>>>

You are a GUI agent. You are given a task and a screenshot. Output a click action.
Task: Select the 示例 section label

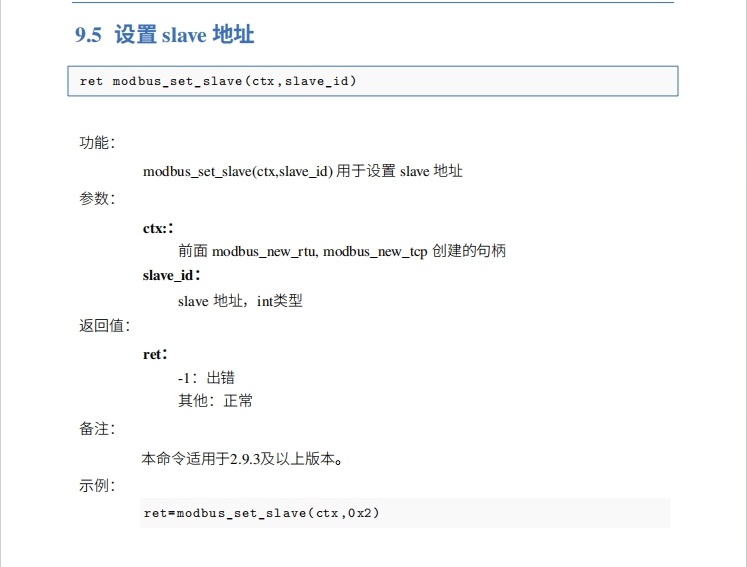tap(96, 487)
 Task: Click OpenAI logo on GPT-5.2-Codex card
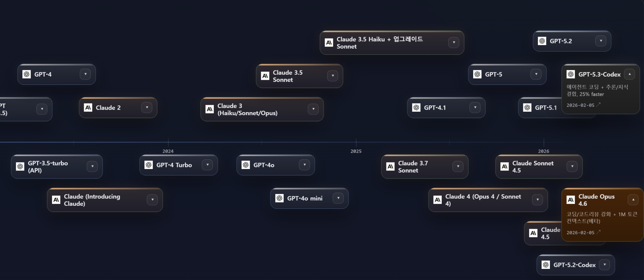pos(546,265)
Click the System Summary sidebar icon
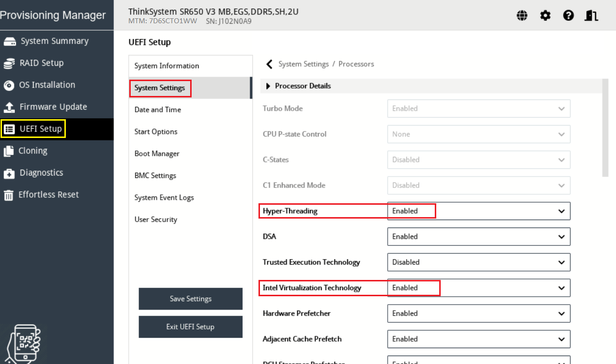This screenshot has width=616, height=364. coord(9,42)
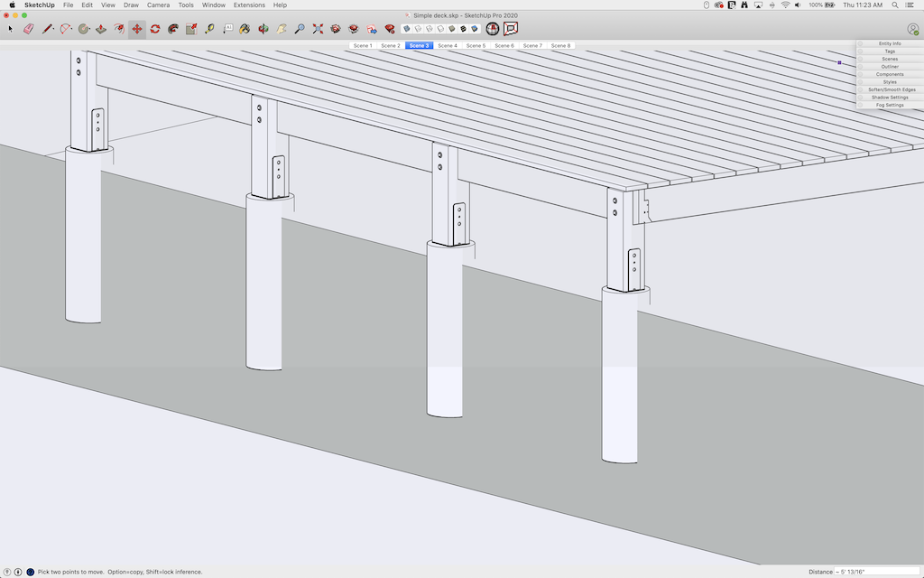Select the Eraser tool
The height and width of the screenshot is (578, 924).
coord(27,29)
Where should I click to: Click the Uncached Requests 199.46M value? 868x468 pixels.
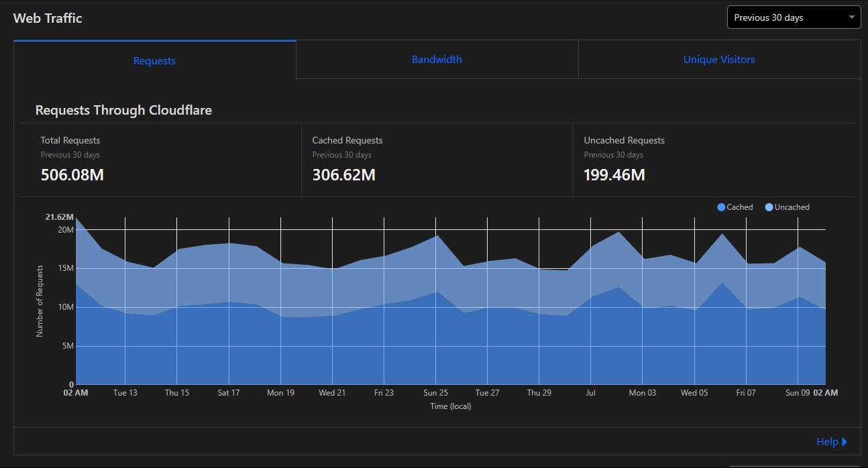coord(614,175)
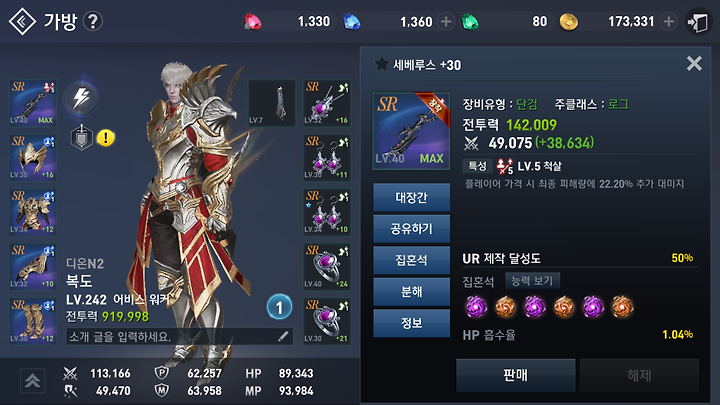Select the SR necklace +16 slot
This screenshot has height=405, width=720.
click(327, 103)
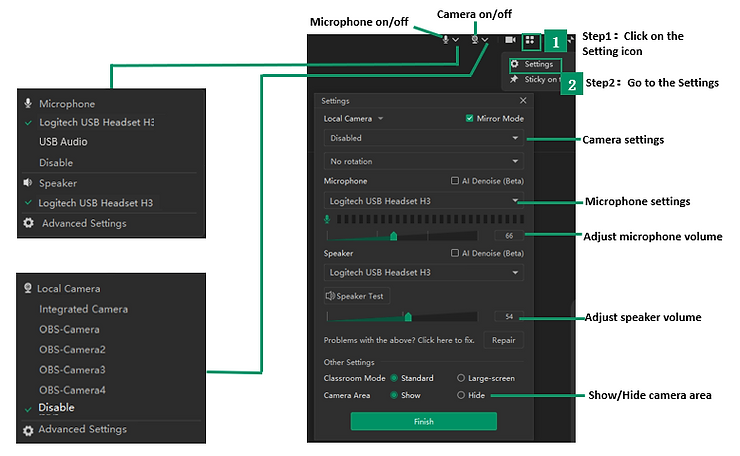Select Hide for Camera Area
Image resolution: width=740 pixels, height=456 pixels.
[x=461, y=395]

<<<

What you will do:
Omitting all images, retype each line of the records precisely.

Task solution:
You are a GUI agent. You are given a task and a screenshot. Output a click action.
Task: Select the 示例 section label

tap(96, 487)
 Task: Click OpenAI logo on GPT-5.2-Codex card
pos(546,265)
Click the System Summary sidebar icon
This screenshot has width=616, height=364. coord(9,42)
Select the Eraser tool
The height and width of the screenshot is (578, 924).
coord(27,29)
Where should I click to: Click the Uncached Requests 199.46M value? 868x468 pixels.
coord(614,175)
Select the SR necklace +16 slot
This screenshot has height=405, width=720.
click(327, 103)
Select Hide for Camera Area
Image resolution: width=740 pixels, height=456 pixels.
[x=461, y=395]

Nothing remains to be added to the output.